By Luling Huang
I have a set of 17 user-provided political ideological labels (e.g., Libertarian, Moderate, Liberal, Centrist, etc.). Each label has a document containing the user-generated textual data contributed by the users who selected that label. How do I determine how different or distant the labels are based on the textual data? And, based on the pairwise distances, how do I check, for example, whether Socialist is relatively closer to Liberal than to Conservative?
Why is the problem significant?
My goal is to develop a new measure for cross-ideological and within-ideological relationship between two users, given the data I have. A previous similar project used a rough, common-sense approach to recode the ideological labels into Left, Centrist, and Right (Liang, 2014). The first problem of such a rough approach is that the precision of the measure can be doubted due to the perceivable diversity within each of the three large recoded labels (i.e., Left, Centrist, and Right). That is, to what extent is it plausible to assume that the relationship between a communist and a liberal is within-ideological? The second problem is that the contents of what users say in political discussion are ignored. To what extent is it reasonable to argue that people select whom they talk to, as they merely attend to the user-provided cues (i.e., the ideological labels), but not as they attend to the actual contents of what others are saying?
Task and some benefits:
So, what I wanted to do was to empirically determine how distant the 17 ideological groups are based on the textual data. Hierarchical clustering seems to be an appropriate unsupervised text mining method to study the defined problem. At the current stage, I think there are two types of data that will be useful from hierarchical clustering. The first one is the quantitative data of a 17 by 17 distance matrix, which is required during the hierarchical clustering process. The second one is the qualitative grouping output at the end of the hierarchical clustering process.
a. Represent the documents in a vector space model. The logic was explained in one of my previous post on cosine similarity. In brief, create a document-term matrix.

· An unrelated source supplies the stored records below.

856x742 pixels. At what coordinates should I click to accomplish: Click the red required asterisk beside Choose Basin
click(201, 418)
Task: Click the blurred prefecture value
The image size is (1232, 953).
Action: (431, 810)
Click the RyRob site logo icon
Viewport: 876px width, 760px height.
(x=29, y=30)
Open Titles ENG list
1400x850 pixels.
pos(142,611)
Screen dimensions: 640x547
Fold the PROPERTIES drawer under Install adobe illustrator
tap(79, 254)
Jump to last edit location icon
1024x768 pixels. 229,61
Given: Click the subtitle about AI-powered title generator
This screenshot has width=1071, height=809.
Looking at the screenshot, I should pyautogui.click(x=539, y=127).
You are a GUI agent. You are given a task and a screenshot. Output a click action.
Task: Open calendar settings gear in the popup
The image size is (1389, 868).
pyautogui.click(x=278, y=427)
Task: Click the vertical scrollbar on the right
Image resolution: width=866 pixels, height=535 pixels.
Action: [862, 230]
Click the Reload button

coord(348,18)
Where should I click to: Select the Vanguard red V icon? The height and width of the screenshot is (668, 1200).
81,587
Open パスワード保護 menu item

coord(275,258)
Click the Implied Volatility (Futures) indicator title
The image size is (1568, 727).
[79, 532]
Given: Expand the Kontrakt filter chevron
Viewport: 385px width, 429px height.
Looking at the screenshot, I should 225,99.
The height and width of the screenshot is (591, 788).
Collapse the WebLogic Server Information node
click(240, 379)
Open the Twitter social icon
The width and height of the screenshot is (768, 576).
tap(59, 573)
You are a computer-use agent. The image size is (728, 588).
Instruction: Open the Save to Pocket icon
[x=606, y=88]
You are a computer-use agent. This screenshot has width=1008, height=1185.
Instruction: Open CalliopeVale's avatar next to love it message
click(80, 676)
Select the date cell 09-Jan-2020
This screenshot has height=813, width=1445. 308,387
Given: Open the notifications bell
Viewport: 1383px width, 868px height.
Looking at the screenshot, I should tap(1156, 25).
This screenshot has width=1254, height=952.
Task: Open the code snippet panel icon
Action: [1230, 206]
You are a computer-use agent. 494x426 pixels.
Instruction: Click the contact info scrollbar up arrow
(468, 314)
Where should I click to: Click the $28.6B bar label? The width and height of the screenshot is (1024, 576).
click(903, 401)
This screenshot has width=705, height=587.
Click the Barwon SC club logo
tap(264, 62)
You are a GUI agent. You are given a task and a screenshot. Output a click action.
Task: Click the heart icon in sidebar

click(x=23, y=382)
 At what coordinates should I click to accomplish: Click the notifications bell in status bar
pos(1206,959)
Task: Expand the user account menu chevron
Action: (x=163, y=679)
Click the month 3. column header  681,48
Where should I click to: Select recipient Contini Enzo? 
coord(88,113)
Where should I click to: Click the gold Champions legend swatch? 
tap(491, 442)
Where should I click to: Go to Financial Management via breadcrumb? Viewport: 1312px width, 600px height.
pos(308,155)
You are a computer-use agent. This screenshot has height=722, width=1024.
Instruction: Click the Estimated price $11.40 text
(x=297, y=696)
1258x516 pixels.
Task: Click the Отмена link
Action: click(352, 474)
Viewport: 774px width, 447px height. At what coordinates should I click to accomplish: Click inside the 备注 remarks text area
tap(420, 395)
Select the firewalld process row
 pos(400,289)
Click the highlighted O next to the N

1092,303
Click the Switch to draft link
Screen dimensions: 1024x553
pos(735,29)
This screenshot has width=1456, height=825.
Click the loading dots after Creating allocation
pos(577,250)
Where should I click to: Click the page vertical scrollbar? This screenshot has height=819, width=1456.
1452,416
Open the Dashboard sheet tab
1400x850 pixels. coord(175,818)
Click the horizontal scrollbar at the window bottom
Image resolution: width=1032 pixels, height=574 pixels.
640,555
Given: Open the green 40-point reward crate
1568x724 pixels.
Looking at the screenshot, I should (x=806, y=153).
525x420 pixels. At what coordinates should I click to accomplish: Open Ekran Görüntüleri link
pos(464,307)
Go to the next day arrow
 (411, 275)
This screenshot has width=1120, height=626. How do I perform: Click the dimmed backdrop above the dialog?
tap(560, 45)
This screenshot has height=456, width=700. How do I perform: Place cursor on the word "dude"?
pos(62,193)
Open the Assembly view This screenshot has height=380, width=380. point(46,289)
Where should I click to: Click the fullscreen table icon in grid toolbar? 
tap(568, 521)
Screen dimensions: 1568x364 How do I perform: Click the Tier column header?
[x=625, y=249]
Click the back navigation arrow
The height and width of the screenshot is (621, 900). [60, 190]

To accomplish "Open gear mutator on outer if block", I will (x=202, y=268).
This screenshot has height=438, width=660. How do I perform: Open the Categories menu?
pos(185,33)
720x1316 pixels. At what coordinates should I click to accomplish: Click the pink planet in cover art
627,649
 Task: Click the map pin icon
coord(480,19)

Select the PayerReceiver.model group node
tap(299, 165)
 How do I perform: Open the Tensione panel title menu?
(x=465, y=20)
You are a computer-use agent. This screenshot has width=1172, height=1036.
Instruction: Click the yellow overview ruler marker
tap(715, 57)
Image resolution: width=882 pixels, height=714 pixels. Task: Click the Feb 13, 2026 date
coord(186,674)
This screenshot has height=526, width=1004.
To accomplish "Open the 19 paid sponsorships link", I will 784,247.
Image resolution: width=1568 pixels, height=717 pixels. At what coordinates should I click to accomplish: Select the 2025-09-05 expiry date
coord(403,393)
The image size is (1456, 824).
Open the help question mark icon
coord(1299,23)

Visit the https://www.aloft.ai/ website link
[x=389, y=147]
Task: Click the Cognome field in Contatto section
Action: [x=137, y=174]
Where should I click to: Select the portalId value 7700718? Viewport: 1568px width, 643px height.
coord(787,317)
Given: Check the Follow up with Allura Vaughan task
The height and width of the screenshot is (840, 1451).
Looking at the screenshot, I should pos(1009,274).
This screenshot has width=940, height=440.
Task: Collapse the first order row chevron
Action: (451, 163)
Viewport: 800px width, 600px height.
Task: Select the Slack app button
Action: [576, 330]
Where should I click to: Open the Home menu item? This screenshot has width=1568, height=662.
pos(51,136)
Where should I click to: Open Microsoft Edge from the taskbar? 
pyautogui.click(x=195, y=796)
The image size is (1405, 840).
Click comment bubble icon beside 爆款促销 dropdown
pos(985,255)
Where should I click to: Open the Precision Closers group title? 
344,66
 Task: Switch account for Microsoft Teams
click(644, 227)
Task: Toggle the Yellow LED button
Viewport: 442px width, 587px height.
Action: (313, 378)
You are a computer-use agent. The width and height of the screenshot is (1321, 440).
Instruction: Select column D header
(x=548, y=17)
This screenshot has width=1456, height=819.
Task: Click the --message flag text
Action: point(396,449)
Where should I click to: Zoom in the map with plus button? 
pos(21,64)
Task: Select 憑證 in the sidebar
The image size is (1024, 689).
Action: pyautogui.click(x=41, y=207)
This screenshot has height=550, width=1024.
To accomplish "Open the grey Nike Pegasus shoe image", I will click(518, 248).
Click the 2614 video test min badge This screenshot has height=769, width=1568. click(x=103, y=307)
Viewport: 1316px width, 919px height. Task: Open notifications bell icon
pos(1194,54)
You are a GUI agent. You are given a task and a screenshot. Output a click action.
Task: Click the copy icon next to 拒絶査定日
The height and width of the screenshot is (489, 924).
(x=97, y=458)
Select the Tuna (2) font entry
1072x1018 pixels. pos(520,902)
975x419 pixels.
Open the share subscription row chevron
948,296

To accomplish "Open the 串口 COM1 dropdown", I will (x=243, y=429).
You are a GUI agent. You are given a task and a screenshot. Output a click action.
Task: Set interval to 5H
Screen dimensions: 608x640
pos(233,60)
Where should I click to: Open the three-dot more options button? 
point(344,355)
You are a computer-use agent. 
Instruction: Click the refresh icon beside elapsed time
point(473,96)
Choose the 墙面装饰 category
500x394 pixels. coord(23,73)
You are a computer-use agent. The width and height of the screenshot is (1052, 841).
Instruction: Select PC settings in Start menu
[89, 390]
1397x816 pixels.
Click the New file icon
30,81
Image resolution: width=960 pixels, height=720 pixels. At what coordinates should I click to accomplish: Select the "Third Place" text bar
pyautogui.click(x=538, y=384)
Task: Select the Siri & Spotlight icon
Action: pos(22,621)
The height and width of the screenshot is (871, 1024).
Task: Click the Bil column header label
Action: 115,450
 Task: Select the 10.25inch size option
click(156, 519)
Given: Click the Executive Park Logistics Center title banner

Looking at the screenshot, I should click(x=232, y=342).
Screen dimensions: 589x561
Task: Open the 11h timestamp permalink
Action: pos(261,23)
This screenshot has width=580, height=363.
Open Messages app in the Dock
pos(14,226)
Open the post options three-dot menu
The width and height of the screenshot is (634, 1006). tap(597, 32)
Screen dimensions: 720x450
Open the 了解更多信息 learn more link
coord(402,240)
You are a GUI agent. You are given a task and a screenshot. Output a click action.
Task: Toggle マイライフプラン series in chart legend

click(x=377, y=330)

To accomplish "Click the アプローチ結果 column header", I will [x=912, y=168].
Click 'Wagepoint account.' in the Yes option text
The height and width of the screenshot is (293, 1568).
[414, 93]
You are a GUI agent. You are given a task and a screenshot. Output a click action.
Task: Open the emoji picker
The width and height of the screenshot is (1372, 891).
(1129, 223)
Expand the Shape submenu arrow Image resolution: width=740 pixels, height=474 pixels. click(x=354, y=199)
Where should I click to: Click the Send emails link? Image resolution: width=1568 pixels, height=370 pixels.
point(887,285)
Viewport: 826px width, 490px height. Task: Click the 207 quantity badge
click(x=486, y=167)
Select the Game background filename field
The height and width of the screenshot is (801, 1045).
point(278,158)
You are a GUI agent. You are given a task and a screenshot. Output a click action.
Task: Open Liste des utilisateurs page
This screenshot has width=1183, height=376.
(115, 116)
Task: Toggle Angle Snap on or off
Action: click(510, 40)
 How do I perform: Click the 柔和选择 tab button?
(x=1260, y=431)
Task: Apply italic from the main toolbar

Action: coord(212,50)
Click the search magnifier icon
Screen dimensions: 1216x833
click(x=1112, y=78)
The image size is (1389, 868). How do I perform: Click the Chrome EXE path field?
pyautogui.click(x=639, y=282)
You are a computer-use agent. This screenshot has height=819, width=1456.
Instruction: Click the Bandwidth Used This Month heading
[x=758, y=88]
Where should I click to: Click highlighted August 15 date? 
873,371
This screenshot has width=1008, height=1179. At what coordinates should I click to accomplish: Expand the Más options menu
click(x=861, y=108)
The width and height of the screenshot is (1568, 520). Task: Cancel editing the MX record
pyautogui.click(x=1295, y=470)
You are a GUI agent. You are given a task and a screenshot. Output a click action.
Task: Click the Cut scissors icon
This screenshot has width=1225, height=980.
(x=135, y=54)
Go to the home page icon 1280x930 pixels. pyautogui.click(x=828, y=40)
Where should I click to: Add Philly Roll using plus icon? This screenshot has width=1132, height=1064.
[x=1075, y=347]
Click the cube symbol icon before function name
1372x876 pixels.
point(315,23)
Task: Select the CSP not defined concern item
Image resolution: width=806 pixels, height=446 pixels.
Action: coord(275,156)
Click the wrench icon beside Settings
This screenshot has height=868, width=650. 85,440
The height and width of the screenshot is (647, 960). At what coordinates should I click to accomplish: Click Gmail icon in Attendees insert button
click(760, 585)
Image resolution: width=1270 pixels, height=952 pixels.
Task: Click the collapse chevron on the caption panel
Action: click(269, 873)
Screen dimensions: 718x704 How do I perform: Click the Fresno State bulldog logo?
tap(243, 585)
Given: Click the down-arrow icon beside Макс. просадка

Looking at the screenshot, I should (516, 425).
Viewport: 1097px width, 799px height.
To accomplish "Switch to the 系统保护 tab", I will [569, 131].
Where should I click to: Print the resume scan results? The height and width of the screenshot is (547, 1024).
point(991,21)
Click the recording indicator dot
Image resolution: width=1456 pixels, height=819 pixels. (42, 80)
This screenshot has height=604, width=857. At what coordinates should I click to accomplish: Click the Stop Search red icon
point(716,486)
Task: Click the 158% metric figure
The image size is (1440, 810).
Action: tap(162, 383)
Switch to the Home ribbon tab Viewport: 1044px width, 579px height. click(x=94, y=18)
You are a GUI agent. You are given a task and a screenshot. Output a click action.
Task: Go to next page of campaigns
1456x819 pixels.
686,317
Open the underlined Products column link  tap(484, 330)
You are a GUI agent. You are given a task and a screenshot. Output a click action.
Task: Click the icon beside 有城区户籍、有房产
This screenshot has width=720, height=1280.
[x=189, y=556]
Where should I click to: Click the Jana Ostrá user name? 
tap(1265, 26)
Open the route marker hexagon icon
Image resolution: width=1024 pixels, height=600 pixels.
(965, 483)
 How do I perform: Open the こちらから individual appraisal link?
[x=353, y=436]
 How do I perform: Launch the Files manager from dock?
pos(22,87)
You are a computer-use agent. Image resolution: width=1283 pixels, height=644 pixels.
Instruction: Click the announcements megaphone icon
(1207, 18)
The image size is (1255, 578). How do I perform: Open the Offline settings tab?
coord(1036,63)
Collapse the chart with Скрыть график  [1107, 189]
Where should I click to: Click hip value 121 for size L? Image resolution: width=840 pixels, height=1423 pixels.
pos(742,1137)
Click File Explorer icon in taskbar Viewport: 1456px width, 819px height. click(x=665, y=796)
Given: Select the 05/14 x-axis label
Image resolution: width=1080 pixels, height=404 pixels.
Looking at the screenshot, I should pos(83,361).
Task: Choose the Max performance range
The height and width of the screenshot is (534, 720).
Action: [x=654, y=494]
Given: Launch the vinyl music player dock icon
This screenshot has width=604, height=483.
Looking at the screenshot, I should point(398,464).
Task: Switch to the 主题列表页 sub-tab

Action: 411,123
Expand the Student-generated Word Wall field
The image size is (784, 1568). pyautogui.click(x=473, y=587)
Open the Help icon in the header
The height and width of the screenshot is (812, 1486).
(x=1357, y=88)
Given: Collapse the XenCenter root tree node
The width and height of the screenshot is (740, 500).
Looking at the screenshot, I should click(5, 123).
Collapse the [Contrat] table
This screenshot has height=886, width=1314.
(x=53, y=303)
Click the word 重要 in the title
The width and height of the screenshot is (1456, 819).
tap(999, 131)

b. Weight the raw document-term matrix by tf-idf. The logic was also explained in the same post mentioned in Step a.
c. Calculate the Euclidean distances between any two documents.
d. Perform hierarchical clustering on the distance matrix created in Step c with a bottom-up approach. The general logic: 1. Treat each document as one cluster initially; 2. Find the most proximate two documents based on the distance matrix and group them as one cluster; 3. Create a new distance matrix; 4. Repeat Step 2 and Step 3 until all documents are in one cluster. Note that different algorithms (and complexity, of course) kick in in Step 3 regarding how the new distance matrix is calculated. The procedure in the following R script used Ward’s method (see more details in the documentation of hclust in R). I found this lecture notes (Greenacre, 2008) with numerical examples very helpful to understand hierarchical clustering.
Some R code:
1 2 3 4 5 6 7 8 9 10 11 12 13 14 15 16 17 18 19
library(tm) library(dendextend) # Steps a & b tfidfdtm <- DocumentTermMatrix(corpus, control = list(bounds = list(global = c(2, Inf)),weighting = function(x) weightTfIdf(x, normalize = FALSE))) # Step c d <- dist(tfidfdtm, method="euclidian") # Step d hc <- hclust(d, "ward.D") # Visualization dend <- as.dendrogram(hc) labels(dend) <- labels.txt[order.dendrogram(dend)] dend <- set(dend, "labels_cex", 0.6) dend <- color_branches(dend, k = 6) par(mar = c(3,0,2,6)) plot(dend,horiz = T,main = "Clustering Dendrogram of 17 Ideological Labels")
Note that between Line 2 and Line 5, for space saving, I omitted a large chunk of code. The omitted code created a corpus object containing 17 documents, and applied the standard text-preprocessing procedures (see the documentation of the tm package in R). And on Line 15, labels.txt is a list that contains the 17 ideological labels.
Dendrogram colored by 6 clusters:
“PUB” is the combined document for Private, Undisclosed, and Blank. Careful considerations need to be made when we interpret the meaningful clusters, which relates to what algorithms your clustering uses. Also, validation is also crucial for evaluating an unsupervised technique like hierarchical clustering. However, for an exploratory analysis, we can now have some clues answering the example question I raised in the beginning of this post: Is Socialist relatively closer to Liberal than to Conservative? Well, the clustering based on the empirical user-generated textual data revealed that Socialist is close neither to Liberal nor to Conservative.